# [Requirement]
Only one range belongs in the answer: the line holding "The height and width of the screenshot is (594, 562)." through the last line of the records, reproduced as is.

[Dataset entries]

......

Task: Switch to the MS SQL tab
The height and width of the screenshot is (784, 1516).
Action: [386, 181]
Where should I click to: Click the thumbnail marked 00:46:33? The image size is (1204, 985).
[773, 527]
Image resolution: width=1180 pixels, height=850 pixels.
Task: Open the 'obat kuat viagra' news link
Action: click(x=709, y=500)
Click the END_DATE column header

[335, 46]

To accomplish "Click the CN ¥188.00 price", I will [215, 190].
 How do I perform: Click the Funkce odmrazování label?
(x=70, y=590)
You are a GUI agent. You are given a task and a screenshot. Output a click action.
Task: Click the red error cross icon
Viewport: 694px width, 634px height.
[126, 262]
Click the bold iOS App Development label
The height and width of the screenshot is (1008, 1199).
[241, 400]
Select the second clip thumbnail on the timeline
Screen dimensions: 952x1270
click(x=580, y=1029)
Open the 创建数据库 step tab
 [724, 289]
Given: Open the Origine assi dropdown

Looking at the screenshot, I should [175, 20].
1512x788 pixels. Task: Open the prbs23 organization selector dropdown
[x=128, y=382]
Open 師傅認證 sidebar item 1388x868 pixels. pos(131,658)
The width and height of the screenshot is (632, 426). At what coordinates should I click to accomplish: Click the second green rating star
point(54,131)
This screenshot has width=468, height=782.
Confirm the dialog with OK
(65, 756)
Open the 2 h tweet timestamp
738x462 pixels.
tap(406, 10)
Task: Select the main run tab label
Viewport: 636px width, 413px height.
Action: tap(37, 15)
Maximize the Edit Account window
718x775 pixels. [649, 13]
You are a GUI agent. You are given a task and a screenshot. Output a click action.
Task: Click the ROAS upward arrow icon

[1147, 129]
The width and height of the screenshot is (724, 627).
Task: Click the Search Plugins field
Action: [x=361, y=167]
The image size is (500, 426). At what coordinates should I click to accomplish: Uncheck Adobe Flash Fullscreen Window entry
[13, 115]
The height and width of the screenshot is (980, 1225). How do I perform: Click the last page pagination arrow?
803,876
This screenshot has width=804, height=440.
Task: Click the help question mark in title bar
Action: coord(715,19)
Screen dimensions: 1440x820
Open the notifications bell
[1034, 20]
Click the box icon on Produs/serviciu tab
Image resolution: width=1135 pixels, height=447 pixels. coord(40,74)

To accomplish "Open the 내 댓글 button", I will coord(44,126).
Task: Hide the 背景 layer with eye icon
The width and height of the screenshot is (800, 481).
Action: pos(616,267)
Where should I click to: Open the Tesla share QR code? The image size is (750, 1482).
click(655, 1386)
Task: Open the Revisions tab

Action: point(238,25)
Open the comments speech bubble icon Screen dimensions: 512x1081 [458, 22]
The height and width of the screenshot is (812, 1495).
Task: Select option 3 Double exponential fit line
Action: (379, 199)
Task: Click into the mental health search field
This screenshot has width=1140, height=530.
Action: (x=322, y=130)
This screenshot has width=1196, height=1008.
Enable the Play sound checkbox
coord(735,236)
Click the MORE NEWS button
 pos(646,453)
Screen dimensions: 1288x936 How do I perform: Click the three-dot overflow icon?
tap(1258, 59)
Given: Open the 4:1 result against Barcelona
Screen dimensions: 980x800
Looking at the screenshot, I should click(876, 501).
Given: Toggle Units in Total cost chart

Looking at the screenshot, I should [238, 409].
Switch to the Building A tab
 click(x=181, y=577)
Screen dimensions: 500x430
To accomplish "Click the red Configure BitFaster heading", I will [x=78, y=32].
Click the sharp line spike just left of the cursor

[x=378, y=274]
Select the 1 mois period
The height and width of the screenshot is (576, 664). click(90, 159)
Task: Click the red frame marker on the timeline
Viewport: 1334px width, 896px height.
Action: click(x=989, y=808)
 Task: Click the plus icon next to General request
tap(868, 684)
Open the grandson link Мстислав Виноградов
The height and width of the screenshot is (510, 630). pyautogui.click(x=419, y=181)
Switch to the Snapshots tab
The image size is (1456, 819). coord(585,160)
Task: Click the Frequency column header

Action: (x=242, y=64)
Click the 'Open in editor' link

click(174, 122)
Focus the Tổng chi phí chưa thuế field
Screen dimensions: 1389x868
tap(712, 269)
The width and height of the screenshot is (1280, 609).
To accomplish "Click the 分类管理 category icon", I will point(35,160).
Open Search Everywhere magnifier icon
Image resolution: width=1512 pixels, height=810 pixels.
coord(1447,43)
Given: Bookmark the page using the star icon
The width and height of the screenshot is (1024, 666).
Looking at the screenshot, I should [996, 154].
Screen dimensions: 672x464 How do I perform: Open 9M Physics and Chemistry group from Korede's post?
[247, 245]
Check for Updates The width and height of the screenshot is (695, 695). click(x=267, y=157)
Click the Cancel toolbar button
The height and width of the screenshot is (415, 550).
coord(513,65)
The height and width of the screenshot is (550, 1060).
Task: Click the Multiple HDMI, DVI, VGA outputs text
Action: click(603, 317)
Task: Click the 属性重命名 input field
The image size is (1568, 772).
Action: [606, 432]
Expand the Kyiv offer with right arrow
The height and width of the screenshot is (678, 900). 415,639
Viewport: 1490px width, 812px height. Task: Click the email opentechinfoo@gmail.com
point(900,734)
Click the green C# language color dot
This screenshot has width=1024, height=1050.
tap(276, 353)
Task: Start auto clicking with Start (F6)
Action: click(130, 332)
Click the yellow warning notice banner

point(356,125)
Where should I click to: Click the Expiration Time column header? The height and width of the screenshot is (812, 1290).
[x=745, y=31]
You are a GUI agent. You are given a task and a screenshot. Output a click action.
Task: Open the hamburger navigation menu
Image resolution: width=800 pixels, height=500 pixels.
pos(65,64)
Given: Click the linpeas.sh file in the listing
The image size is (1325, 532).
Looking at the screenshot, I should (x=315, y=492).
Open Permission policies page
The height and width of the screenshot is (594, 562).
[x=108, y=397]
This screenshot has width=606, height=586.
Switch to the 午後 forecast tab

......

# [Written response]
The height and width of the screenshot is (594, 562).
[x=108, y=397]
This screenshot has width=606, height=586.
Switch to the 午後 forecast tab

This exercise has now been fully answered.